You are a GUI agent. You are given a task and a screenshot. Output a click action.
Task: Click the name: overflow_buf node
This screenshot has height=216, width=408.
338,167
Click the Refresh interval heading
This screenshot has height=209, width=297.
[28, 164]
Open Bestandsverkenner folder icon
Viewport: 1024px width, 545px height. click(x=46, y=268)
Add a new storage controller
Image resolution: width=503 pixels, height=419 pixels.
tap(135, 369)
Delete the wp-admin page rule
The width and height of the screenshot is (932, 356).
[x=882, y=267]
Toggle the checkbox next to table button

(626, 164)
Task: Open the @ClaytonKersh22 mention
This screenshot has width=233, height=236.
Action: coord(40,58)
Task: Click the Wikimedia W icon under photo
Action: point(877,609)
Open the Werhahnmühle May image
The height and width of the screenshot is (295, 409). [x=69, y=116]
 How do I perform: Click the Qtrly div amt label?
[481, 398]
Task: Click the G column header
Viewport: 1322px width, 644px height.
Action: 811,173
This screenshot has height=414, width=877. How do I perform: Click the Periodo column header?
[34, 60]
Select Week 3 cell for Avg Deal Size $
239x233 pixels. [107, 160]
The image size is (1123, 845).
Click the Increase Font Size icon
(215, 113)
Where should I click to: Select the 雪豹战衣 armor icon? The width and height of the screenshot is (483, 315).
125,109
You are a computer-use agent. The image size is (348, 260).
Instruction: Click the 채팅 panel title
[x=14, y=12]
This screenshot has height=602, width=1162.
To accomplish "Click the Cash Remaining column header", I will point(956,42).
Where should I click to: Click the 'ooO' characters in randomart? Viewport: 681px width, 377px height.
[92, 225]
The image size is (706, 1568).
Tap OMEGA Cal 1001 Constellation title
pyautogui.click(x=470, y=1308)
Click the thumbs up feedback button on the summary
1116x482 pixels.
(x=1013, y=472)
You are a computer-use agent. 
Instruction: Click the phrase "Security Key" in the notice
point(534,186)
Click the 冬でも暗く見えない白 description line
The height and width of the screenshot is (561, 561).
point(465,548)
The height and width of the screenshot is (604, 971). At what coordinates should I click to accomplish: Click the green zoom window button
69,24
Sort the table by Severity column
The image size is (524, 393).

What you will do →
Exactly as written, copy the lines from the one containing "Tap OMEGA Cal 1001 Constellation title" to the end of the entries, both ends included.

Finished task →
Tap OMEGA Cal 1001 Constellation title
pyautogui.click(x=470, y=1308)
Click the thumbs up feedback button on the summary
1116x482 pixels.
(x=1013, y=472)
You are a computer-use agent. 
Instruction: Click the phrase "Security Key" in the notice
point(534,186)
Click the 冬でも暗く見えない白 description line
The height and width of the screenshot is (561, 561).
point(465,548)
The height and width of the screenshot is (604, 971). At what coordinates should I click to accomplish: Click the green zoom window button
69,24
Sort the table by Severity column
The image size is (524, 393).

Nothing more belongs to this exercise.